The boats are due to be completed in September 2011. They will replace the two oldest research vessels in the agency's Great Lakes fleet: The Sandusky, Ohio-based R/V Musky II and the Oswego, N.Y.-based R/V Kaho.
"The old vessels limited our ability to collect information near the shoreline," said Russell Strach, director of the Ann Arbor-based Great Lakes Science Center. "The new vessels will be quieter, smoother."
The new roughly 65-foot vessels will be modern floating laboratories better suited for studying Great Lakes fisheries, Strach said. They will be able to cruise faster than the old boats and navigate shallower water.
Areas of research by the center include fish populations, aquatic habitats and biological processes in the Great Lakes. The center helps monitor invasive species and its data help guide state, federal and tribal fisheries management.
The 45-foot R/V Musky II was built in 1960 and is stationed at the Geological Survey's Lake Erie Biological Station in Sandusky, while the 65-foot R/V Kaho was built in 1961 and is stationed at the Lake Ontario Biological Station in Oswego.
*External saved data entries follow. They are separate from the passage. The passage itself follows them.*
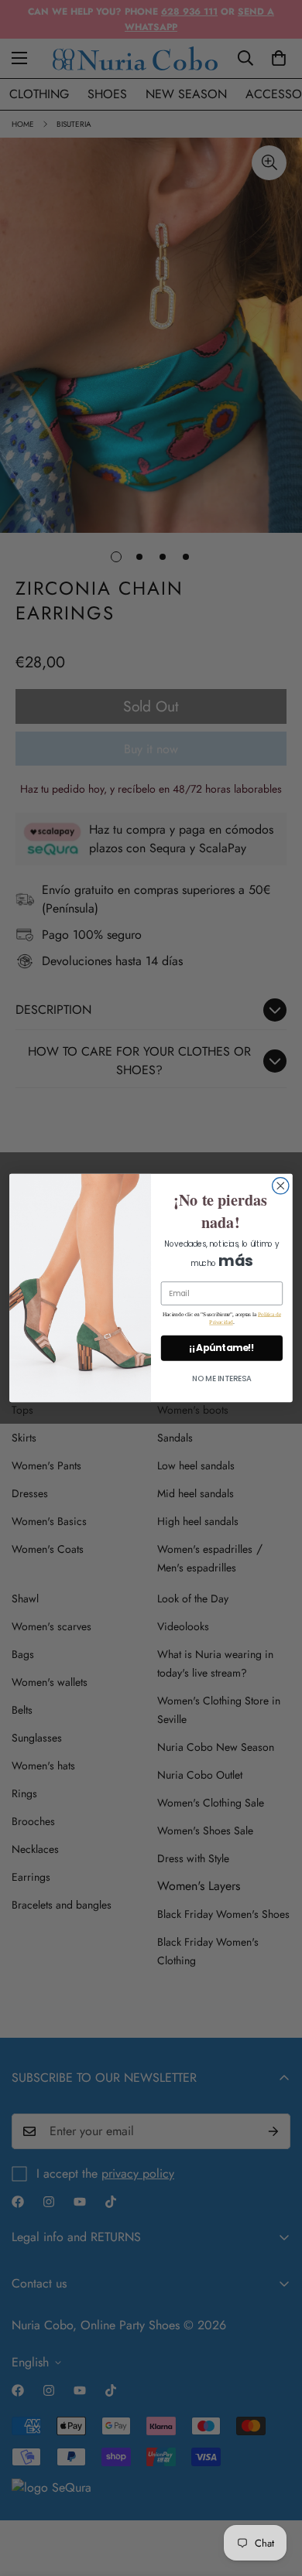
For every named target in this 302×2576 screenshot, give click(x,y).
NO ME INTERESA (222, 1378)
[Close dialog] (281, 1186)
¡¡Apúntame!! (222, 1348)
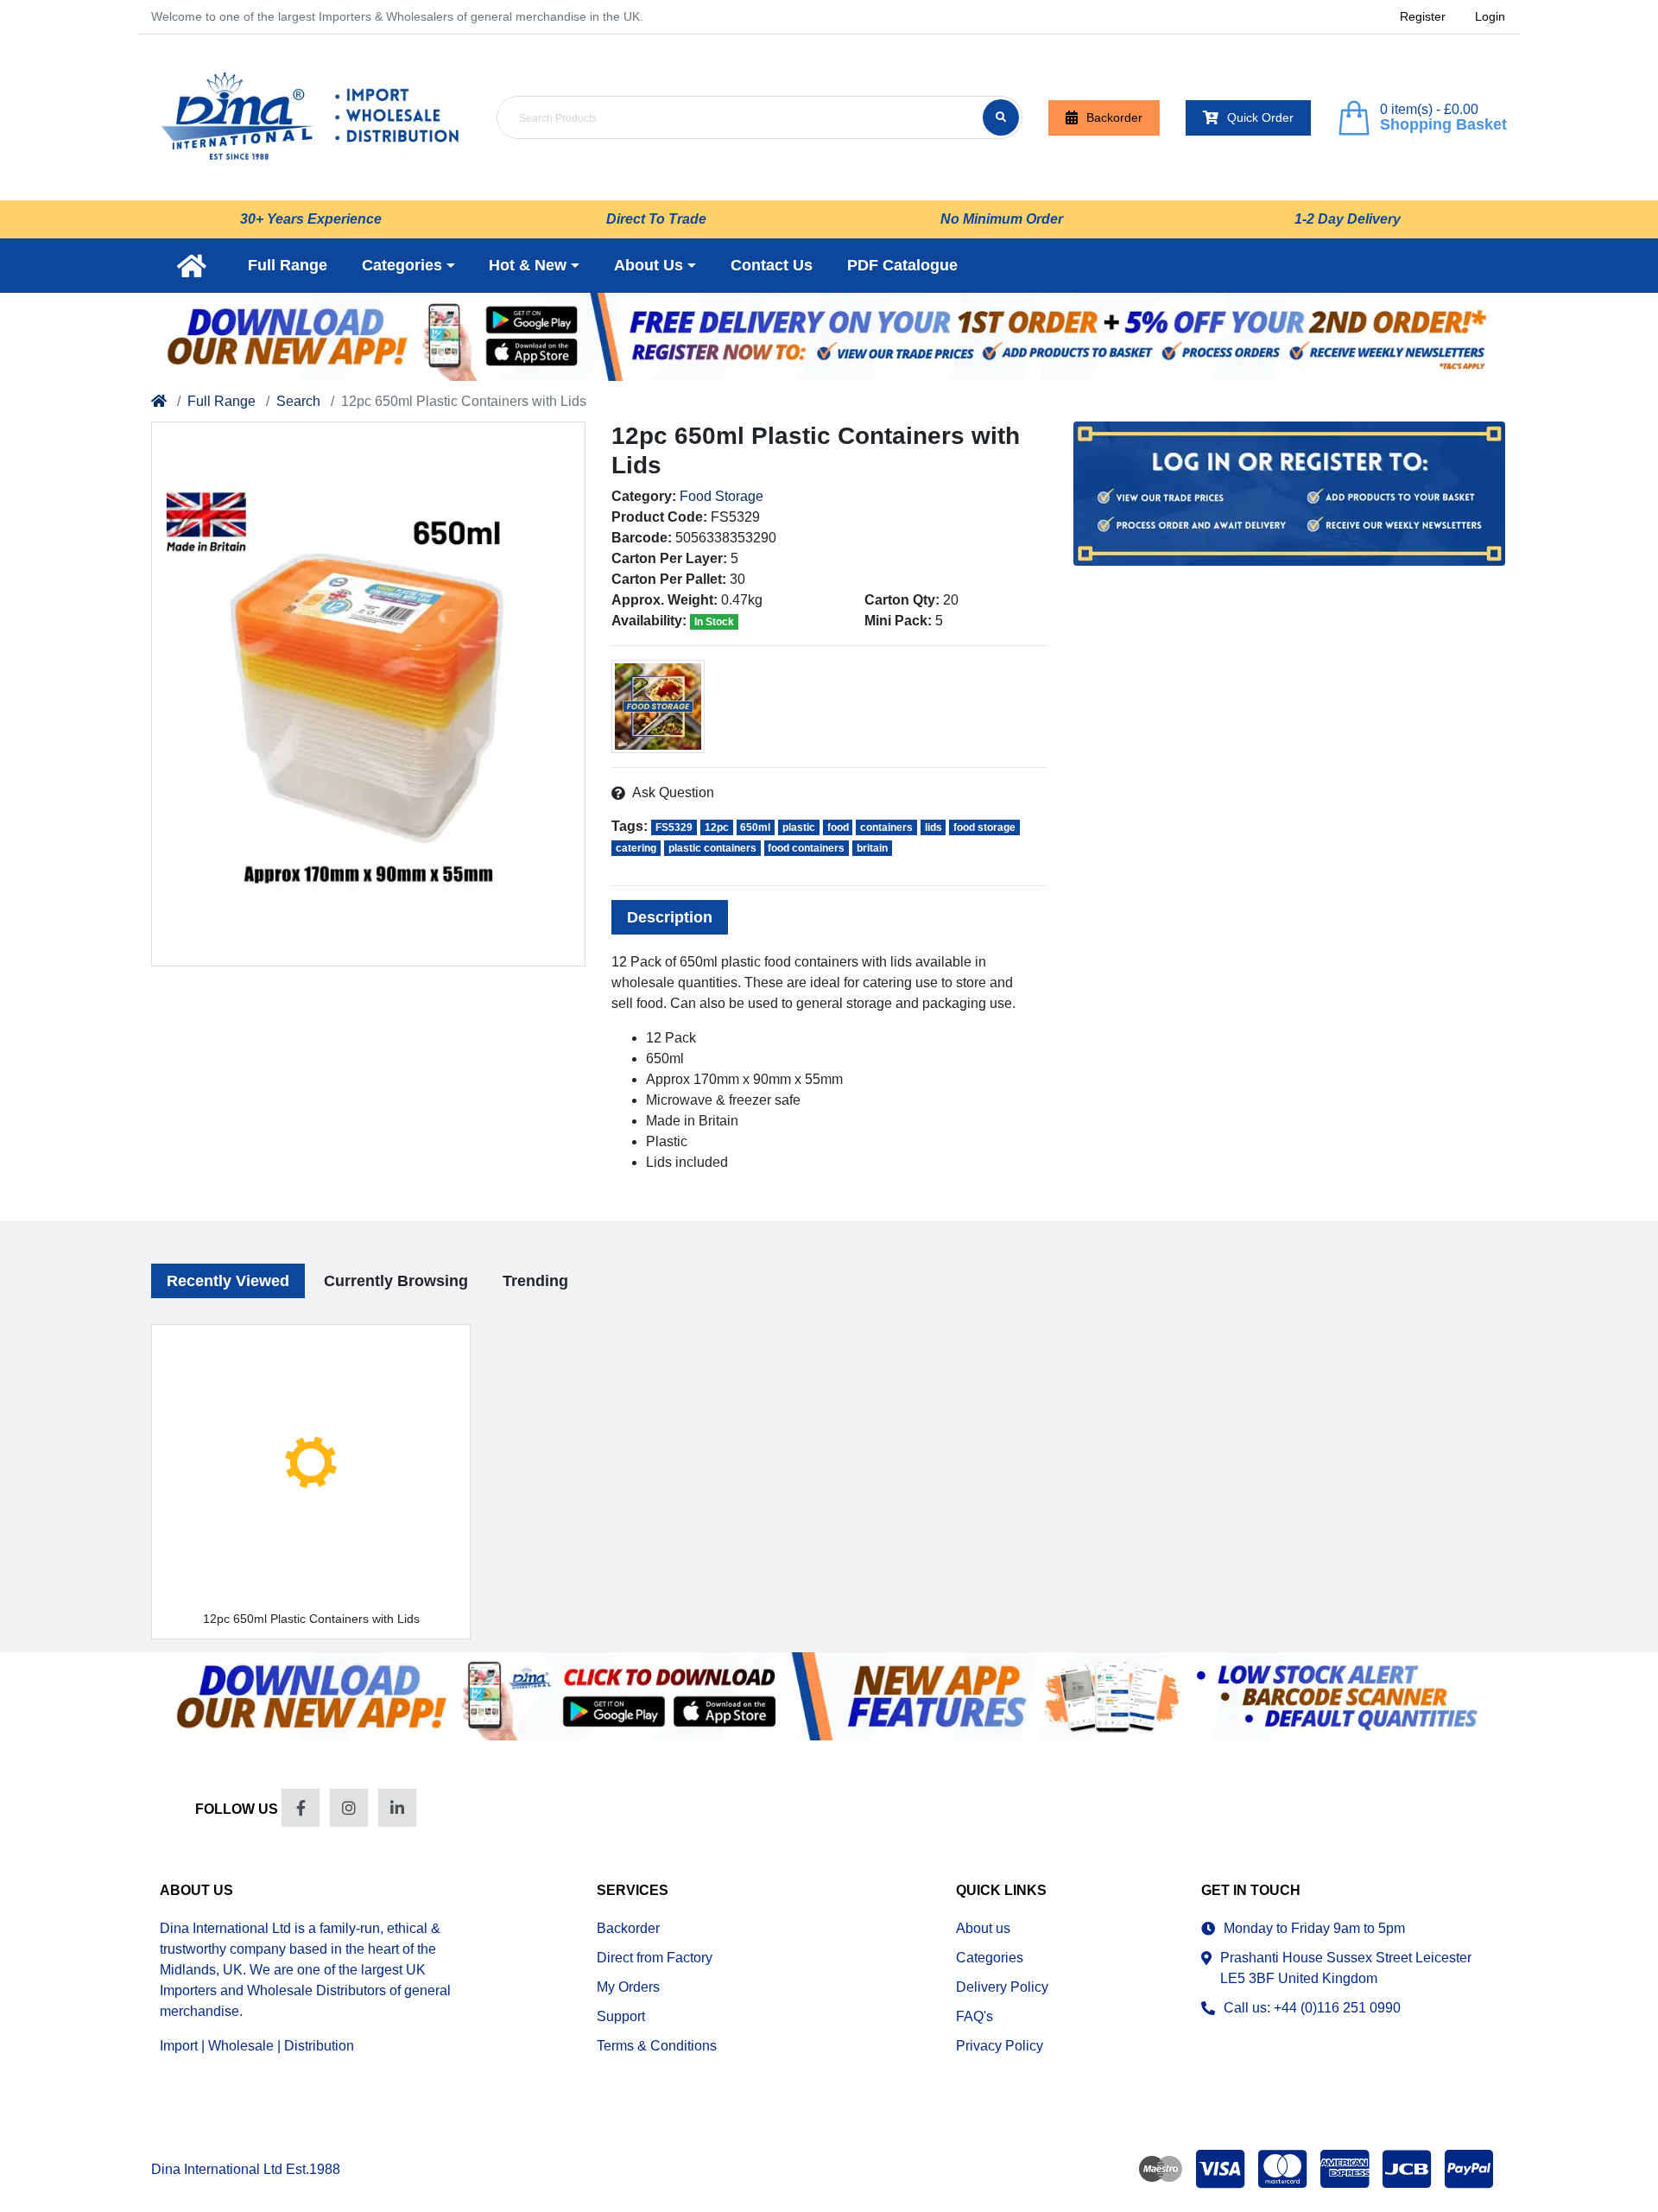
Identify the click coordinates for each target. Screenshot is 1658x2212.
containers (886, 827)
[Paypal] (1472, 2169)
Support (621, 2016)
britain (872, 848)
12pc (717, 827)
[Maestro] (1157, 2169)
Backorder (1114, 117)
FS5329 (674, 827)
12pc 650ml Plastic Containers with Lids (311, 1619)
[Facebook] (301, 1808)
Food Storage (721, 496)
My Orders (628, 1987)
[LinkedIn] (397, 1808)
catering (636, 848)
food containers (806, 848)
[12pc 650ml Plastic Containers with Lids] (368, 694)
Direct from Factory (654, 1957)
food (838, 827)
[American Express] (1344, 2169)
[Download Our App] (829, 1696)
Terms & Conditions (657, 2045)
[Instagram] (349, 1808)
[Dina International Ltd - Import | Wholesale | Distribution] (311, 117)
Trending (535, 1281)
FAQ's (974, 2016)
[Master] (1282, 2169)
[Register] (829, 337)
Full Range (221, 401)
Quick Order (1260, 117)
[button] (408, 265)
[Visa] (1220, 2169)
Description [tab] (669, 917)
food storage (984, 827)
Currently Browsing (396, 1281)
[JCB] (1407, 2169)
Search (298, 401)
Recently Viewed (228, 1281)
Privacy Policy (999, 2045)
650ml (755, 827)
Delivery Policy (1002, 1987)
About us (983, 1928)
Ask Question (673, 792)
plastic (798, 827)
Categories (989, 1957)
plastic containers (712, 848)
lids (933, 827)
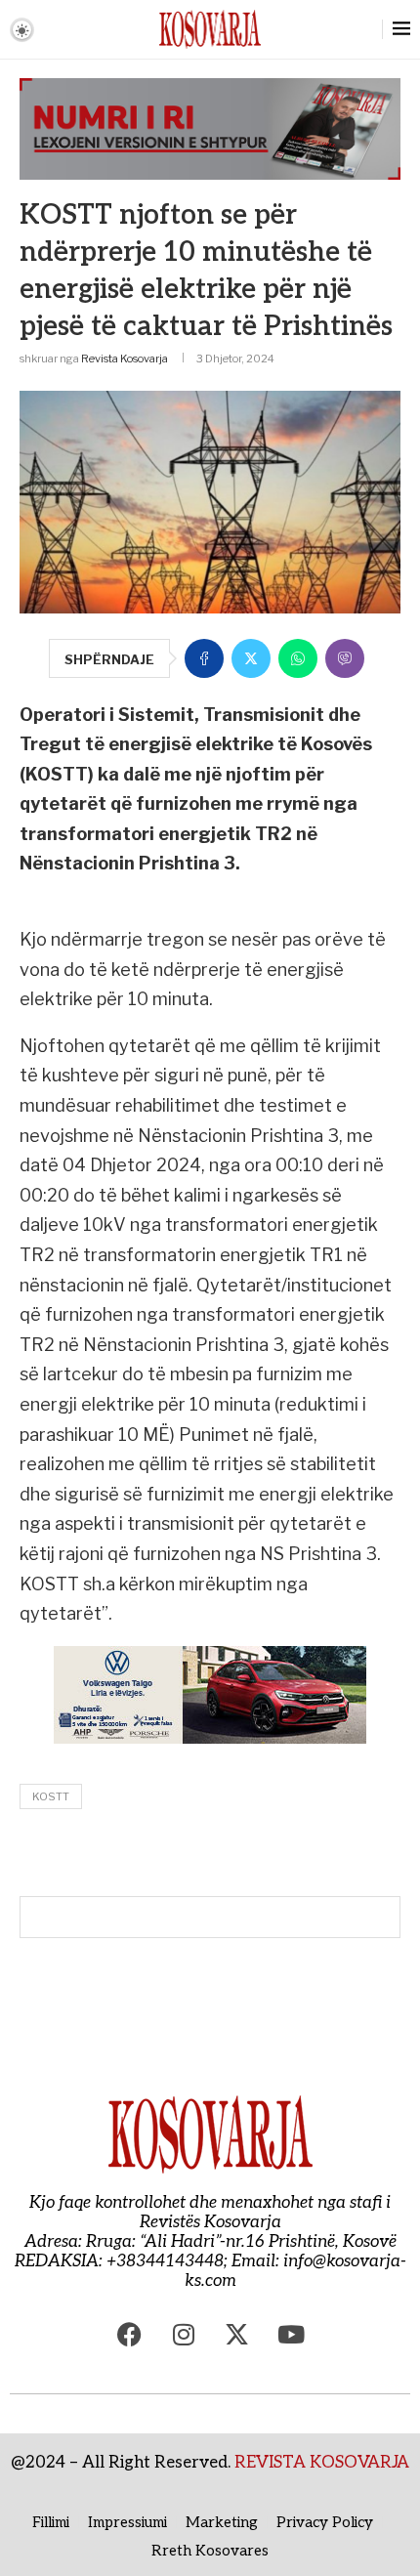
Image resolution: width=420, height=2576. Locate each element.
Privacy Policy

The replacements will go to the Lake Erie and Lake Ontario stations, Strach said, and the old boats will remain in service for about a year overlap afterward before they are sold as surplus or scrapped.
The new vessels will be built by Cleveland-based Great Lakes Towing Co. under an $8.2 million contract funded by federal stimulus money. U.S. Sens. Carl Levin, D-Mich., and George Voinovich, R-Ohio, were among those who had pushed to find money.
"Upgrading the fleet with safe and efficient vessels will help ensure long-term sustainability of fisheries management in the Great Lakes," Levin said in a statement earlier this year announcing funding had been secured.
The center also would like to replace the 75-foot R/V Grayling in 2013, but funding currently isn't available, Strach said. The boat, built in 1977, is based in the Michigan port of Cheboygan to study Lake Huron.